Our new approach shows that a potential subtype exists in our Mexican-American MDD sample. We have confirmed that there were no blood relatives between those Mexican-American individuals.29 Therefore, the identification of subgroups in the cluster trees was not due to genetic relatedness. Supplementary Table S1 also summarizes descriptive statistics of gender, age, HAM-D scores and educational levels for the identified subgroup of 41 MDD cases. There are 150 males and 249 females (sex ratio of 60.2%) in our Mexican-American cohort with an average age of 39.2 years with s.d. 11.5. In the latent MDD subgroup, there are 41 subjects (15 males and 26 females) with the sex ratio of 57.7% and an average age of 38.9 years with s.d. 10.3. Therefore, this latent MDD subgroup was not associated with gender or age.

Table 2 contains the statistical results of HAM-D 21 items for the MDD latent subtype group and the remainder group of MDD patients. Although false discovery rate did not identify significant results, the original t-tests showed potential significant symptom differences between two groups—insomnia middle (decreased), anxiety (increased), depersonalization and derealisation (decreased), and paranoid symptoms (decreased).

Table 2
The statistical analysis on HAM-D scores for the group of MDD patients in the identified subtype and the group of MDD patients not in the identified subtype


In this study, we developed a computational strategy to identify MDD subtypes based on SNP genotyping data using Hamming distance and cluster analysis. The results in cluster trees indicate that a significant latent subtype exists in the Mexican-American MDD group. The individuals in the hidden subtype have increased common genetic substrates related to MDD and they may also have more anxiety, and less middle insomnia, depersonalization, derealisation and paranoid symptoms.

We used the Hamming distance on SNP data to generate the distance matrix for subjects. To show the close/distant relationships of subjects in a two-dimensional space, we used the MDS and neighbor-joining tree methods. Both methods can project individuals in a two-dimensional plane. The MDS worked well with the set of 19 significant SNPs (Figure 1b) but not with the set of 83 898 SNPs (Figure 1a). However, the neighbor-joining tree worked well for the sets of 19 significant SNPs and 83 898 SNPs; therefore, both Figures 2 and and33 identify the same MDD subtype. It is known that the MDS method may lose distance information in the conversion process from the distance matrix to a two-dimensional projection. Therefore, the Euclidean distance (visual representation) between two points in the MDS two-dimensional plane may differ from the original Hamming distance. In contrast, the neighbor-joining tree method preserves the original distance between points. The additive distance between two leaf nodes in the tree is identical to the one in the distance matrix. Furthermore, among distance-based tree construction methods, the neighbor-joining algorithm does not assume a constant rate of evolution, as opposed to the molecular clock hypothesis that has always been controversial.40, 41 Because of its low computational complexity, the neighbor-joining algorithm can be performed very fast and is widely used to generate phylogenetic trees of a large number of biological species or other entities.42 Thus, to obtain an accurate subtyping identification, we recommend the phylogenetic cluster approach to build the hierarchical tree for those subjects. Actually, the Hamming distance is a powerful mathematical tool that can be used for many genetic applications, such as checking population structures43 or family-control analysis.44

Our Mexican-American cohort and the International Haplotype Map Project (HapMap) cohort were recruited from the same community in Los Angeles by the same team; thus, they both have an admixture of 49% European, 45% Indigenous American and 5% African ancestries.45 According to the International HapMap 3 Consortium46 and the 1000 Genomes Project Consortium,47 it would be expected that individuals with African ancestry, such as Mexican-Americans, have an increased number of variants compared with other populations, such as Northern European. Future work is needed to extend our new methodology to other populations. Some distance formulae such as the Hamming distance may need adjustments for different populations.

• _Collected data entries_
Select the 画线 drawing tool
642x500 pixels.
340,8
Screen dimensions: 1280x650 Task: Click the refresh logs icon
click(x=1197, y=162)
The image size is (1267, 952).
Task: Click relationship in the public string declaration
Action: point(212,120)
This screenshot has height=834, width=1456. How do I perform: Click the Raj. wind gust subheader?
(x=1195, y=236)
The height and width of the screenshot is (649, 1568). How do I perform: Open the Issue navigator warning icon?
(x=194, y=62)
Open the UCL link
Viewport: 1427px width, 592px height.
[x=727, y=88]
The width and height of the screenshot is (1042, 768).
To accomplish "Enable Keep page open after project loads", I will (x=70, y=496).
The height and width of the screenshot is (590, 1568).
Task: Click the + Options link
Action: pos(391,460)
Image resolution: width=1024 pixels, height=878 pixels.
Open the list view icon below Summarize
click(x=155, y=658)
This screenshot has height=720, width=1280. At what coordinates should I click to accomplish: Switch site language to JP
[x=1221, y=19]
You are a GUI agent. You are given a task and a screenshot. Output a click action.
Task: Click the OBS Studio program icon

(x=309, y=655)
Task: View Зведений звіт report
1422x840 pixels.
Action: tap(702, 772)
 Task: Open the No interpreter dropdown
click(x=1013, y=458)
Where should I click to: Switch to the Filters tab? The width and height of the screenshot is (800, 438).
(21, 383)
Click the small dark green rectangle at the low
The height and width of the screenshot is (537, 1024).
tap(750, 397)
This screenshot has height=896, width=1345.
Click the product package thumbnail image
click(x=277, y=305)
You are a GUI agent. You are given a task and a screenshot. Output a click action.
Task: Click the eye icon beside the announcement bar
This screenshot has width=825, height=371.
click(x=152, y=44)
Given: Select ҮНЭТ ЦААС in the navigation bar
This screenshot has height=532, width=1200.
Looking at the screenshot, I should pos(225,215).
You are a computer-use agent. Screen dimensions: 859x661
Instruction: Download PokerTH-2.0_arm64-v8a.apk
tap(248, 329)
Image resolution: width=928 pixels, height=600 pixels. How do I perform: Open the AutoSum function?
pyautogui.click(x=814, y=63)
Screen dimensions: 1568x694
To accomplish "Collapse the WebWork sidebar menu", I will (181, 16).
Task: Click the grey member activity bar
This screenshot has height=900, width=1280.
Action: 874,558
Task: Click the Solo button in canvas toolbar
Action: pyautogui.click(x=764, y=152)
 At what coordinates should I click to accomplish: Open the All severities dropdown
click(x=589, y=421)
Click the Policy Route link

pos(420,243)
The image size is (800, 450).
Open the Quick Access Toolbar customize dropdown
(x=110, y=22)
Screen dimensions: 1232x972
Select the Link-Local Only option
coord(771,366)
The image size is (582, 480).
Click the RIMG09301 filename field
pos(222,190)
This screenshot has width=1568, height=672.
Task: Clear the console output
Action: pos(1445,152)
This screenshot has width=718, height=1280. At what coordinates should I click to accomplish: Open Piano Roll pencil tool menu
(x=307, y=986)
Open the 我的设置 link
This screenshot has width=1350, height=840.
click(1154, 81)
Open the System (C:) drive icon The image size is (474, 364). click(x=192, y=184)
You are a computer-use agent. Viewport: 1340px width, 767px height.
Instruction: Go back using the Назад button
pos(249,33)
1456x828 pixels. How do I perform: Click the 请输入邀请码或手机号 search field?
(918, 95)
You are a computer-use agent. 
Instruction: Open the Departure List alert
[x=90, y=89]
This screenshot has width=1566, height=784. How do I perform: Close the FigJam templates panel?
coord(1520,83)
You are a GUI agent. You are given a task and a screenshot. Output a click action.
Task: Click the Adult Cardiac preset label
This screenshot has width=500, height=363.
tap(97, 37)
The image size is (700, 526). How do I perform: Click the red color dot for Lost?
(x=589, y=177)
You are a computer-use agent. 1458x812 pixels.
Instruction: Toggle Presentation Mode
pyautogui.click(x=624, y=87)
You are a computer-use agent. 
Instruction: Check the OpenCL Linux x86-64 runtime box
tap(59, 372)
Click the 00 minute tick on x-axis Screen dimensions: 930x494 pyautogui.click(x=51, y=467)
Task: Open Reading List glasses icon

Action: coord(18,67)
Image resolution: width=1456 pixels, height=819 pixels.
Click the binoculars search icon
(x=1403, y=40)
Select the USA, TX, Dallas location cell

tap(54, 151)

• _WHAT YOU WILL DO_
a – According to the passage on MDD subtypes, how many subjects are in the latent MDD subgroup, and how many of them are male and how many female?
b – Output the stretch of the passage on MDD subtypes from "Our Mexican-American cohort and" through "for different populations.".
c – Summarize the passage on MDD subtypes in two sentences.

• _SOLUTIONS TO THE PROBLEMS_
a – 41 subjects: 15 males and 26 females.

b –
Our Mexican-American cohort and the International Haplotype Map Project (HapMap) cohort were recruited from the same community in Los Angeles by the same team; thus, they both have an admixture of 49% European, 45% Indigenous American and 5% African ancestries.45 According to the International HapMap 3 Consortium46 and the 1000 Genomes Project Consortium,47 it would be expected that individuals with African ancestry, such as Mexican-Americans, have an increased number of variants compared with other populations, such as Northern European. Future work is needed to extend our new methodology to other populations. Some distance formulae such as the Hamming distance may need adjustments for different populations.

c – A computational strategy that uses Hamming distance on SNP genotyping data and cluster analysis found a latent subtype of 41 cases in a Mexican-American MDD sample, and this subgroup was not associated with gender or age. The neighbor-joining tree method is recommended over MDS because it keeps the original distances between points, and future work is needed to extend the method to other populations.